THE Kuala Lumpur High Court has dismissed Najib Razak’s application to disqualify Gopal Sri Ram from leading the prosecution team in his 1Malaysia Development Bhd (1MDB) cases.
In addition, Judge Collin Lawrence Sequerah said he will not order Attorney-General Tommy Thomas to produce the letter of appointment of the former federal court judge as a senior deputy public prosecutor.
“It follows that there is no need for the letter of appointment to be produced because there is no reason to doubt its existence,” he said.
Present was Najib, who sat in the dock and did not speak throughout the proceeding.
Thomas told the high court last week that defence lawyers have no legal right to view Sri Ram’s appointment letter as the matter was subject to attorney-client privilege.
Sri Ram’s appointment as prosecutor for Najib’s 1MDB and related cases was announced on August 31.
Shafee told the court he would apply for a stay of the SRC International trial, set to begin in April. Sequerah said he would agree to a stay if the appeal at the Court of Appeal is not heard before then.
Earlier, Sequerah said Public Prosecutor may appoint fit and proper persons to be deputy public prosecutors under Section 376(3) of the Criminal Procedure Code.
“What emerges from a plain and literal reading of the sub-section is that firstly, it does not stipulate that such appointment has to be in writing and secondly, it does not state that such appointment must be produced from demand,” he said in his ruling.

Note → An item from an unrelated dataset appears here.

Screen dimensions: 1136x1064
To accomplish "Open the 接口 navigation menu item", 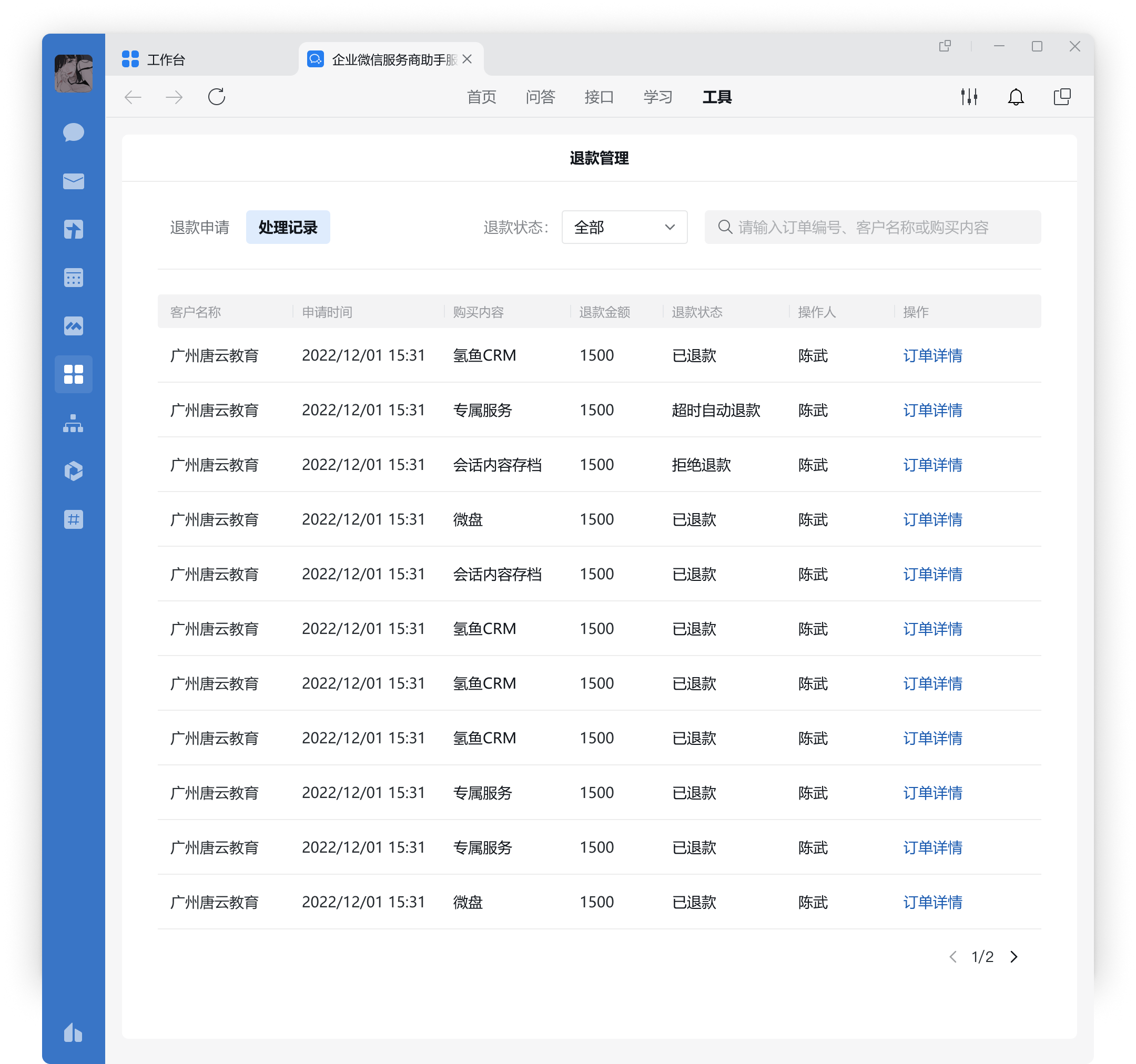I will [599, 97].
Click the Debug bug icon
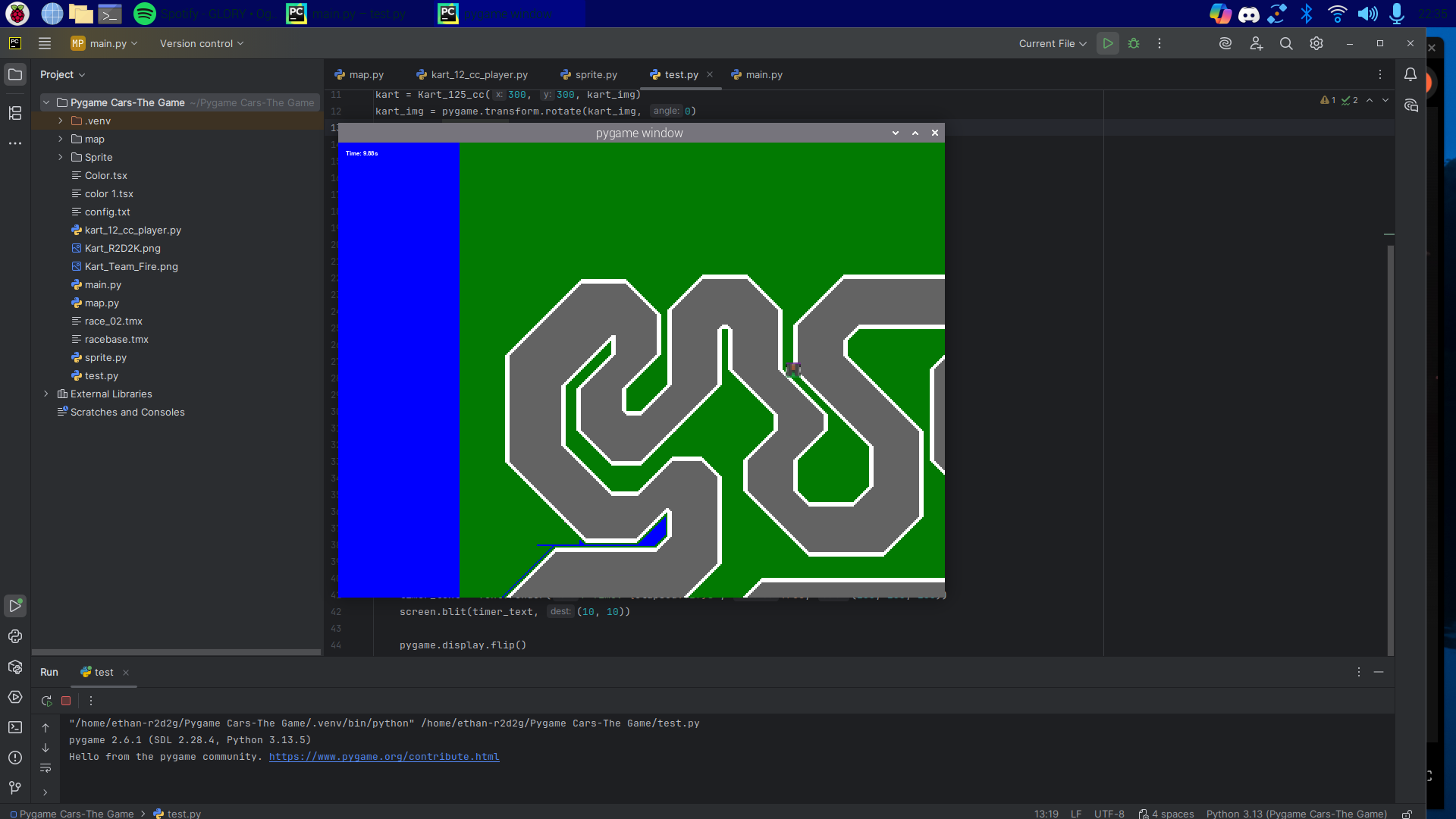This screenshot has width=1456, height=819. [x=1134, y=43]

Sequerah said Thomas himself stated in the court that Sri Ram was appointed pursuant of Section 376(3) of the CPC, that it can be taken that Sri Ram “has the imprimatur” of the attorney-general to prosecute his cases.
“This itself would place any lingering doubts as to the locus standi of the GSR to appear to prosecute these cases beyond doubt,” he said.
Sequerah added that he agreed with attorney-general’s analogy of solicitor-client privilege with regard to private practitioners as contained in Section 126 of the Evidence Act 1950. He agreed with Thomas’ argument that “prosecutors cannot be placed in a worse off position than those in private practice.”
The judge noted that the defence lawyers’ “apprehension or fears” of overzealous prosecution on the part of Sri Ram is based on “mere speculation as opposed to actual prosecutorial misconduct.”
“Upon consideration of all the facts, I do not find any basis that would lead a responsibly-informed member of the public to conclude that the applicant wuld not be accorded a fair trial should GSR be involved in prosecution.”
Thomas announced the appointment of Sri Ram on August 31, last year, to lead prosecutors in several criminal cases against Najib.
He is also leading prosecutors in criminal cases against Najib’s wife, Rosmah Mansor, Shafee, former Sabah menteri besar Musa Aman, Umno president Ahmad Zahid Hamidi, former Treasury secretary-general Mohd Irwan Serigar Abdullah, former 1MDB CEO Arul Kanda Kandasamy and former spy chief Hasanah Ab Hamid.
Sri Ram, 74, began practising law in 1970 until his elevation to the Court of Appeal in 1994 – the first legal practitioner in Malaysia to be appointed directly to an appellate court. He was made a judge of the Federal Court of Malaysia in 2009, and retired a year later.
Najib faces 42 criminal charges, mostly related to 1MDB. – March 1, 2019.